Tuesday, August 23, 2022

Twisting History

Did you feel a little twist in your middle at the title of this post? I do my very best to make sure all of my historical novels are historically accurate, from clothing to language, from setting to action. I realize it’s impossible to know every fact, and not all of my heroines conform to the expectations of a young lady of means during that time period. But there are real-life examples, many we’ve covered, that didn’t conform either.

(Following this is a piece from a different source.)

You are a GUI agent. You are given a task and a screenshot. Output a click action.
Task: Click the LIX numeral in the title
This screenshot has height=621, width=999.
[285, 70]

But when it came to actually changing key historical facts to fit the story? Oh, how daunting!

Yet….

Every author plays a game of “what if.” What if a lady who had been betrayed too often learned to rely on how her cat responded to people to decide whether to trust? (Fortune’s Brides) What if a lady was so kind and sensible that she attracted the most ridiculous and heart-broken suitors? (The Unflappable Miss Fairchild) What if Napoleon, who was a devout admirer of science, invested in that science to such an extent that he was able to stay in power and threaten Britain?


And so, Shelley Adina and I twisted history, though not as much as you might think, to write the Regent’s Devices series. The inventions of Jules Verne were exaggerations of things available in his time. Likewise those of H.G. Wells and Edgar Rice Burroughs. In fact, I would propose that it is impossible to write science fiction or fantasy or even a mystery story without a little twisting of reality.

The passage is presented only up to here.